The forecasting example I have chosen to focus on is predicting what my book expenses will be for 2016. I came up with an exact estimate of $1920 but pointed out that assigning a probability to a point estimate is tricky and not very useful. Instead it is more useful to specify a prediction interval [$1920 + $60] and assign a probability to how likely it is that the forecasted outcome will fall within that interval (80% probability). Now we have a forecast that is sufficiently specified that we can begin to evaluate our forecasting ability.
We can evaluate our financial forecasting ability in terms of whether the probability we assign to an outcome accurately reflects the level of uncertainty we should have in that outcome. If you assign an outcome a high probability (100%) and it doesn't happen then you should be penalized more than if you assigned it a lower probability (60%). You are overconfident in our forecasting ability and when we score your forecast the math should reflect this. If you assign a high probability to an outcome and the outcome happens, then you shouldn't be penalized very much. The way our scoring system will work is that a higher score is bad and a score close to 0 is good. A high score measures the amount of penalty you incur for a poorly calibrated forecast. To feel the pain of a bad forecast we can multiplying the penalty score by $100 and the result would determine how much money you have to pay out for a bad forecast.
Before I get into the math for assessing how "calibrated" your estimates are, I should point out that this math does not address another aspect of our forecast that we can also evaluate in this case, namely, how good the "resolution" of our forecast is. Currently I am predicting that my 2016 book expenses will be $1920 + $60, however, as the end of 2016 approaches I might decide to increase the resolution of that forecast to $1920 + $30 (I might also change the midpoint) if it looks like I am still on track and that my forecast might be only off by the cost of 1 book (rather than 2). When we narrow the range of our financial forecasts and the outcome falls within the range then a scoring system should tell us that we have better resolving power in our forecasts.

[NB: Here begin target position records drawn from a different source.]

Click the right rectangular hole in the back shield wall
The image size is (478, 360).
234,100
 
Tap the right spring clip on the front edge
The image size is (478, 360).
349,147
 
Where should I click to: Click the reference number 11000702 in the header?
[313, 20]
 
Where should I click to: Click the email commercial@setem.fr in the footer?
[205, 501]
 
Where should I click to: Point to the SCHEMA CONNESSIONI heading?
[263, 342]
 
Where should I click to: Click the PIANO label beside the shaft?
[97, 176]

The scoring system that I will propose will address calibration and resolution and has the virtue that it is very simple and can be applied using mental arithmetic. Some scoring systems can be so complicated that you need to sit down with a computer to use them. David V. Lindley has a nice discussion of Quadratic Scoring in his book Making Decisions (1991). The way Quadratic Scoring works is that you assign a probability to an outcome and if that outcome happens you score it using the equation (1p)^{2} where p is your forecast probability. If the predicted outcome does not happen, then you use the equation p^{2}. In both cases, a number less than 1 will result so Lindley advocates multiplying the value returned by 100.
So, if it turns out that my estimated book expenses for 2016 falls within the interval [$1920 + $60] and I estimated the probability to be 0.80 (80%) then to compute my penalty for not saying this outcome had a 100% probability, I use the equation (1p)^{2} = (1.8)^{.2} = .2^{2} = 0.04. Now if I multiply that by 100 I get a penalty score of 4. One way to interpret this is that I only have to pay out $4 dollars for my forecast because it was fairly good. Notice that if my probability was .9 (90%) my payout would be even less ($1), but if it was .6 (60%) it would be quite a bit bigger at $36. So not being confident when I should be results in a bigger penalty.

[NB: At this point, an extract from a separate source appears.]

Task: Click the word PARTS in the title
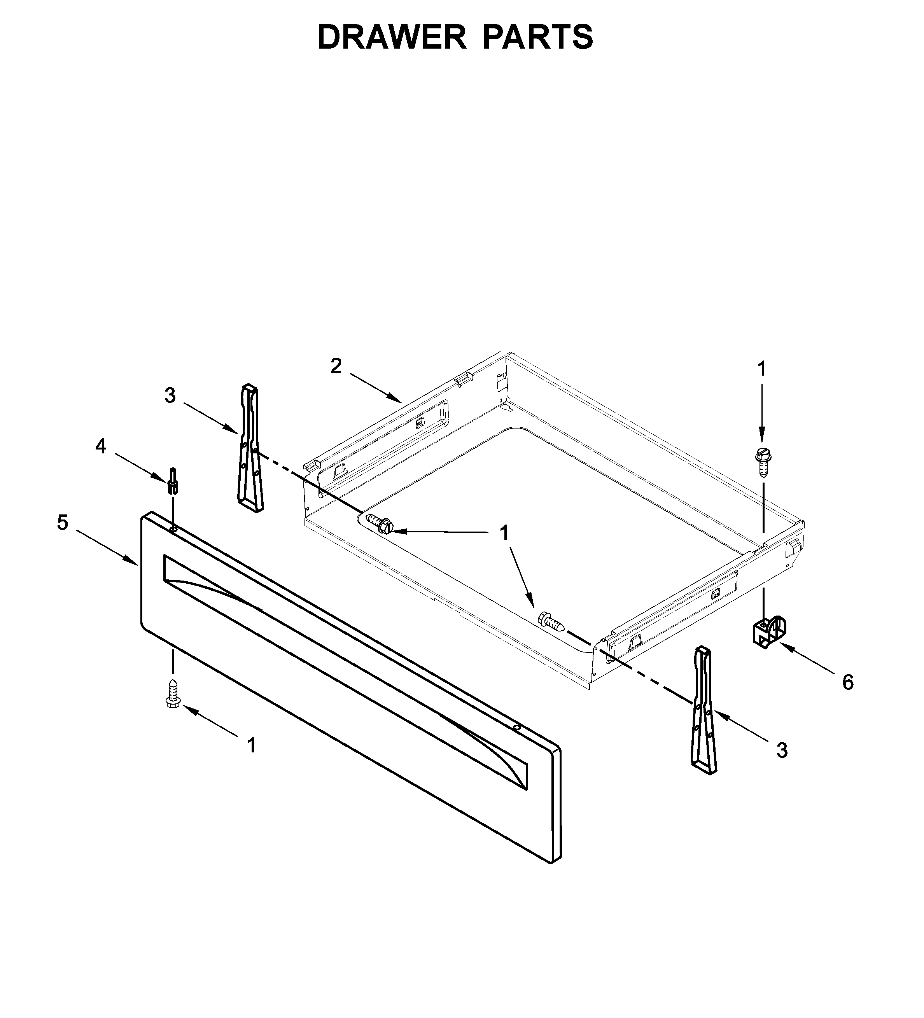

Conversely, if my estimated book expenses for 2016 didn't fall within the interval [$1960 + $60] and I estimated the probability to be 0.80 (80%) then to compute my penalty I use the second equation which is p^{2} = .8^{2} = .64. Now multiply this by 100 and I get a penalty score of $64 that I have to payout. If my probability estimate was lower, say .60 (60%), then my penalty would be .6^{2} = .36 x 100 = $36. So if I'm not so confident when I'm wrong that is better than being confident.
The quadratic scoring rule is summarized in this table:
Source: David Lindley, Making Decisions (1991), p. 24
I hope you will agree that the Quadratic Scoring Rule usefully reflects how penalties should be calculated when we compare our forecasted outcomes to actual outcomes. It measures how "calibrated" our probability assignments are to whether the events they predict actually happen. In cases where we are not predicting numerical outcomes this scoring system would be all we need to evaluate the goodness of our forecasts. Our prediction problem, however, is a numerical prediction problem so we also need to concern ourselves with how good the resolution of our forecast is.

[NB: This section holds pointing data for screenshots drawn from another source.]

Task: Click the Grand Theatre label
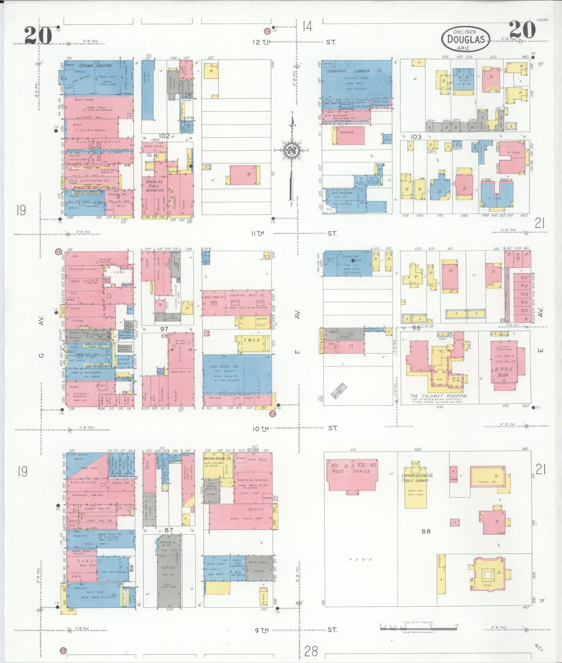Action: (x=95, y=66)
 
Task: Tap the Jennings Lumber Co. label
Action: (x=354, y=71)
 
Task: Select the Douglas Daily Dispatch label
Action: (x=154, y=185)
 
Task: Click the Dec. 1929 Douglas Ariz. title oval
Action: (x=466, y=39)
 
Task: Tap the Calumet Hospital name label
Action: (x=439, y=396)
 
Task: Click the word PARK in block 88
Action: (x=361, y=560)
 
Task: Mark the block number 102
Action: (x=165, y=136)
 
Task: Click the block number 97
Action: (x=164, y=329)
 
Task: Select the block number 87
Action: (x=168, y=530)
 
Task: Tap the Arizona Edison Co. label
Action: (x=217, y=459)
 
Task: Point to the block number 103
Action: (x=416, y=136)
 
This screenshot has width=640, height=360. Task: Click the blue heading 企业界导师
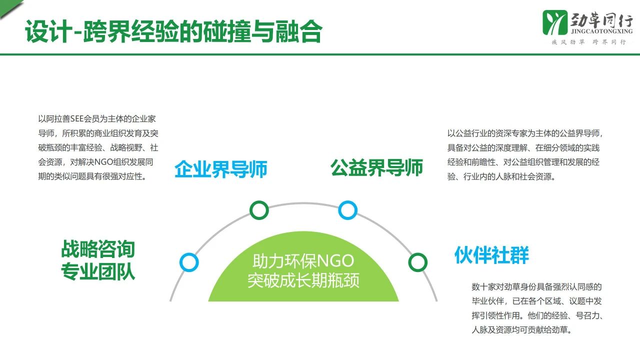pos(221,169)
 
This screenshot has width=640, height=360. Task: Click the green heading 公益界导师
pos(376,168)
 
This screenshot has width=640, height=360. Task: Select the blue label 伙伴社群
pos(492,255)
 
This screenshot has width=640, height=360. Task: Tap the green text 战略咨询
pos(98,249)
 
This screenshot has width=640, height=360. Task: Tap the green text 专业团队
pos(98,271)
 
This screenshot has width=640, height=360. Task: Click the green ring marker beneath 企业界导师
pos(259,210)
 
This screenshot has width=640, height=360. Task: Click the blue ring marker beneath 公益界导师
pos(348,210)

Intuitively if our prediction interval is smaller and the actual outcome falls within this range then we consider this a better forecast than one that involves a prediction interval that is wider. My proposal is simply to measure the size of your range and add it to your quadratic score. So if my prediction interval is [$1920 + $60] with 80% confidence and I am correct then my overall score is 4 (see previous calculation) plus the range which is 120. Lets convert this all to dollars and our overall penalty is $4 + $120 = $124. If we narrow our prediction interval to $1920 + $30 then we get $4 + $60 = $64 as our penalty score.
In an ideal world we would make exact forecasts (+ 0 as our range) with complete confidence (100%) and the forecasted outcomes would happen exactly as predicted. In this universe our penalty scores would be 0. In the real world, however, our predictions often have calibration or resolution issues so most predictions involve a penalty score to some extent. It might help to think of this as a cost you have to pay to someone because your predictions are not as perfect as they could be.
With this scoring system you can check in on your forecasts at some midway point to see how you are doing. If you update your forecast what you are looking for is a reduced penalty score when you check up on your forecast again. How much your penalty score improves tells you if your updates are on the right track. Generally your penalty scores should go down if you update your forecasts on a regular basis like Superforecasters do. Superforecasters are quite interested in evaluating how their forecasts are progressing and using some simple math like this helps them figure out how well they are doing.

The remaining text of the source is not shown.